En los cinco años que hacen de puente entre el siglo XIX y el XX, la familia Podestá se fue acercando a Buenos Aires y hacia el teatro culto, a la vez que se alejaba de las provincias y del circo. Los Podestá querían ahora conquistar las comodidades de la capital, sus salas y su público. En esa época de transiciones también se produce la diáspora de la familia. En 1901, Jerónimo y sus hijos se separan del clan mayor y salen en busca de su camino y su propia sala. Pablo todavía se queda junto al grueso de la familia, pero no será por mucho tiempo.
En 1905 tiene lugar un encuentro importantísimo para el teatro rioplatense. Florencio Sánchez decide abandonar la compañía de Jerónimo Podestá, que había puesto en escena con sorpresivo éxito M’hijo el dotor, y lleva su nueva obra, Barranca abajo, a la compañía de José. Las razones de este movimiento las sospecha el propio José Podestá: “Pensó seguramente en los artistas que formaban mi compañía y calcó sobre algunos de ellos la psicología de sus personajes. Así se concibe en Barranca abajo a don Zoilo en Pablo Podestá...”. Las crónicas que describen el tipo de actuación de Pablo reiteran la inigualable energía, la potencia de la voz, y su capacidad para sostener un silencio cargado de sentido. Ernesto Morales, en su historia del teatro argentino, lo describe así: “Pablo Podestá es, como Florencio Sánchez, un instinto, una fuerza teatral. Su físico, su voz, su gesto son másculos, así lo presentan. Ruge y el espectador se estremece. Se posesiona de su papel, deja semiasfixiado a algún actor, y el público brama de entusiasmo”. Todo eso es más que potencia: es instinto para alcanzar una identificación con el personaje y la situación escénica. Hoy en día, después de Stanislavski y todos sus continuadores, no es extraña esa capacidad en un actor: de hecho, bajo algunos paradigmas esa es la función de un actor. Pero en 1905 todavía no existía el realismo actoral; recién al año siguiente Stanislavski comenzaría a desarrollar su sistema. Lo que hacen juntos Florencio Sánchez y Pablo Podestá en Barranca abajo es anticipar muy intuitivamente lo que vendría más adelante desde Europa, y esa singularidad de Podestá para encarnar el personaje era toda intuición.
El estreno de Barranca abajo fue un éxito y tuvo lugar el 26 de abril de 1905 en el teatro Apolo de Buenos Aires. Casualmente, esa misma fecha, pero de 1923, será el día en que a Pablo Podestá se le termine el mundo en un hospital psiquiátrico del barrio de Flores.
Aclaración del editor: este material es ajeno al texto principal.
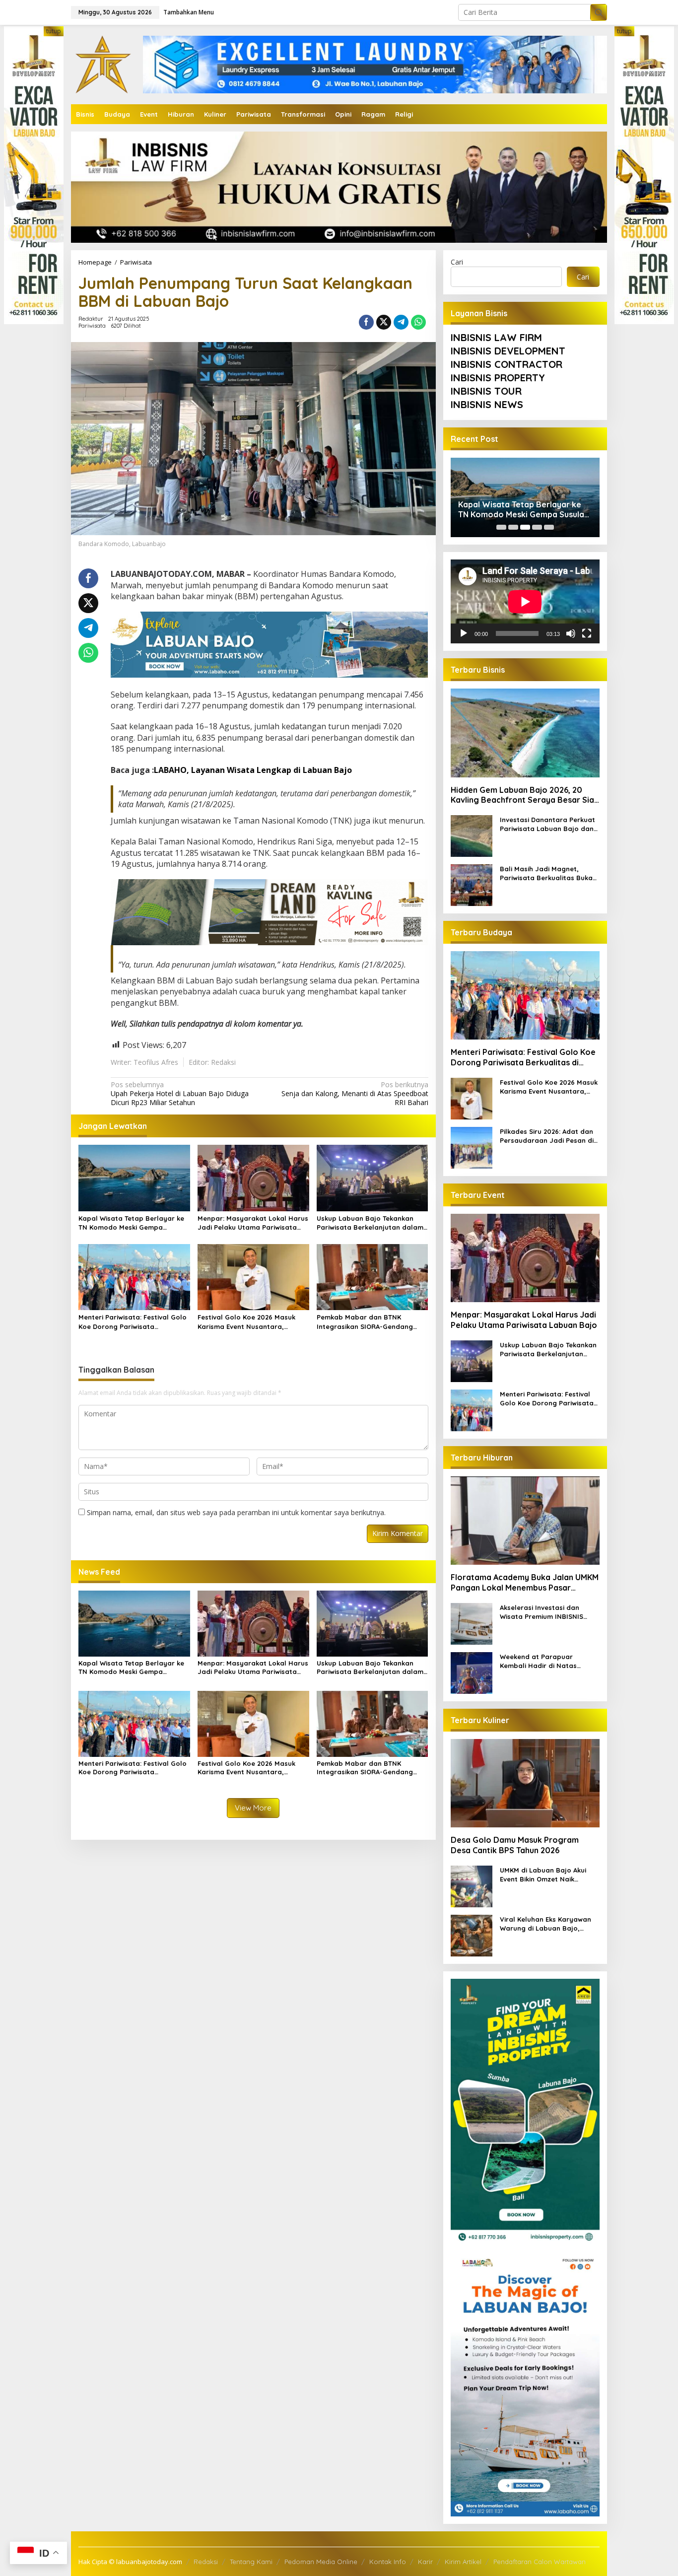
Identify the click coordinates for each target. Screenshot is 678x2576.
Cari (457, 262)
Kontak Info (387, 2562)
Quien mejor conoció y pudo describir su ocaso fue Enrique García Velloso, amigo y secuaz en muchas empresas teatrales. Dice que Pablo Podestá perdió la razón en julio de 1919. Está claro que es difícil fechar algo así, como si la razón fuera un objeto que se pierde, pero también está claro que en ese momento la locura era inocultable. Una mañana García Velloso estaba durmiendo en su cama y de alguna manera Pablo Podestá irrumpió en el dormitorio arrojando billetes de 100 pesos y gritando que todo estaba listo, que estaban cerca de un triunfo fenomenal. Luego de eso, y antes de que el otro pudiera reaccionar, salió corriendo hacia la calle y se fue en un auto. Dos días más tarde García Velloso recibió la llamada del sanatorio de Flores notificando su internación.
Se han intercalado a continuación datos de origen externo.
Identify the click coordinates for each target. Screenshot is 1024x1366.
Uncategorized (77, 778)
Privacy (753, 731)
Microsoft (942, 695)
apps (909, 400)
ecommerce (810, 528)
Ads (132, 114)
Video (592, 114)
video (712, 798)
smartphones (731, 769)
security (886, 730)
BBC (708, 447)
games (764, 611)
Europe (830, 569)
Pablo, que siempre fue muy poco imaginativo en la charla, más bien volcado hacia la introversión, ahora explotaba en locuacidad, expresividad e inventiva, su léxico habitual se había enriquecido. Entre muchos delirios, aseguraba haber comprado los 30 teatros de Buenos Aires y proyectaba comprar los cuatro de la ciudad de Rosario. Ya había enviado telegramas a Montevideo para adquirir el teatro Solís. También planeaba la construcción de un hospital que ocuparía 16 manzanas y atendería como a reyes a los pobres artistas.